Healthy organizations?
Describing her vision of the future organization, Hatches states that ideal organizations are flexible, adaptable to change, have relatively few levels of formal hierarchy, are responsive to the environment, have friendly relations with stakeholders and empower people working for them (Hatch, 1997, p.351). In the 1990s, I read the book Life and how to survive it by Robin Skynner and John Cleese. The book treated the concept of mental health, or particularly, the phenomenon of being exceptionally healthy. It focused on the mental health of individuals and groups operating from the smallest to the largest of scales: discussing healthy families, the behavior of business organizations and the conduct of the whole societies. The study of mental health has deeply resonated with me for a long time. Surprisingly enough, I encountered the same metaphor of an organization as a healthy family in a recent issue of Library Management. Maurice B. Line in writes in “Management musings: organizations as families, happy or otherwise” that comparing an organization with a family can be instructive (Line, 2005, p. 316).
1) Healthy families are as efficient as healthy organizations: they have friendly relations outside world, they are good at handling change and they empower their family members(p.317).
2)Another feature mentioned by Skynner, Cleese and Line is their tremendous respect for individuality and independence. Questions and ideas are encouraged and decision making entails a long mediation (p. 27).
3)Healthy organizations just as healthy families have rules concerning limits and responsibilities. Lines mentions that if a good family/organization is to be stress free, relations between Heads and Subjects, as she calls them, must be handled with care: there has to be a great deal of trust and some rules, explicit or implicit, to abide by (Line, 2005, p.316).
4)Similarly to good parents, the leadership in healthy organizations exercises very strict control over a small number of absolutely crucial issues—usually dealing with money—but gives as much freedom as possible apart from that. Thus decision making process is to a high degree de-centralized and implies a series of discussions with employees (Skynner & Cleese, 1994, p. 115).
5)The discussion of successful companies shows that their founders followed some religious and philosophical principles: they believe in ethics. The most successful individuals with high levels of mental health seem to be followers of a religious path (Skynner & Cleese, 1994, p.108).

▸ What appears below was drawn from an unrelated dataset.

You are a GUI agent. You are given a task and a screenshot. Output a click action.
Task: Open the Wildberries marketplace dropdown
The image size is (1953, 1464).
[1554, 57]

The need for a change in management and, from the psychological perspective, towards a greater organizational health/effectiveness, has been observed in the West and particularly in the U.S.A. for awhile. I believe we have been facing a shift from modernist rational organizational management and decision-making towards symbolic-interpretative and postmodernist perspective in these areas. The mechanistic, hierarchical and “scientific” approach has been replaced by new methods that value social science and cultural anthropology tools of analysis. To a large extend, the cultural and historic analysis was also prompted by a growing competition from Japanese companies and products: Japanese products have been more popular and their ways of management more efficient. The need for cultural analysis and new ways of management became obvious.

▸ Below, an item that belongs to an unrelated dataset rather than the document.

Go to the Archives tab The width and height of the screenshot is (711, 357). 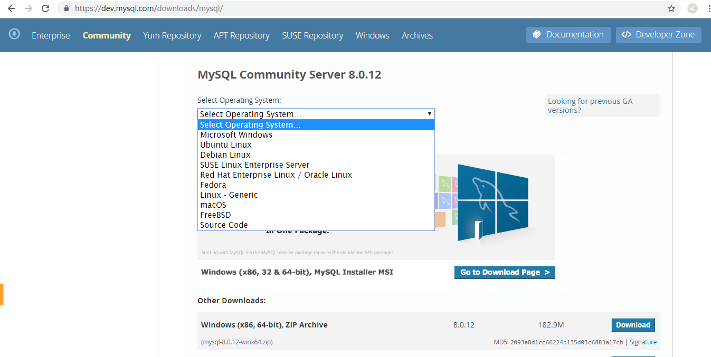[x=417, y=35]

When observed from the perspective of mental health, Japanese management seems to be “healthier” in several areas. While reading the article “Attitudes toward decision-making: North America and Japan” by Teruyuki Kume from the book Communication, culture and organizational process, I noticed that the described models of Japanese management actually resemble the features of healthy families/organizations. First, whereas the decision-making process in the West is a business of an individual making up his/her mind, usually based on an internal mental process, Japanese often are involved in information gathering, both horizontal and vertical, and consulting each other before arriving at any decision (Kume, 1985, p. 248). Japanese managers seem to be more egalitarian – just like caretakers. Second, Americans, whose major priorities are achievement and accomplishment, tend to make decisions impulsively and without regard to outcome. Japanese, similarly to good parents, are more patient (p.242). Third, Japanese handle conflict in a more harmonious way—an individual easily abandons his/her agenda for a general harmony within a group (p.240).
Skynner and Cleese state that psychology had experienced some kind of a stagnation due to the lack of recognition of what constitutes health and excessive focus on anomaly and then the study of health became a huge step forward (p.4). I believe that organizational theory could follow the same path. On a more basic level, we as managers should attempt to construct healthy environments, while having our cultural limitations in mind.
Elizabeth Nicol
Kume, T. (1985). Attitudes toward decision-making: North America and Japan. In W. Gudykunst, L. Stewart & S. Ting-Toomey (Eds.), Communication, culture, and organizational process. Beverly Hills, CA: Sage.
Hatch, M. J. (1997). Organization theory. New York: Oxford University Press.
Line, M. B. (2005). Management musings: organisations as families, happy or otherwise. Library Management, 25, 316-317.
Skynner, R. & Cleese, J. (1994) Life and how to survive it. New York: Norton.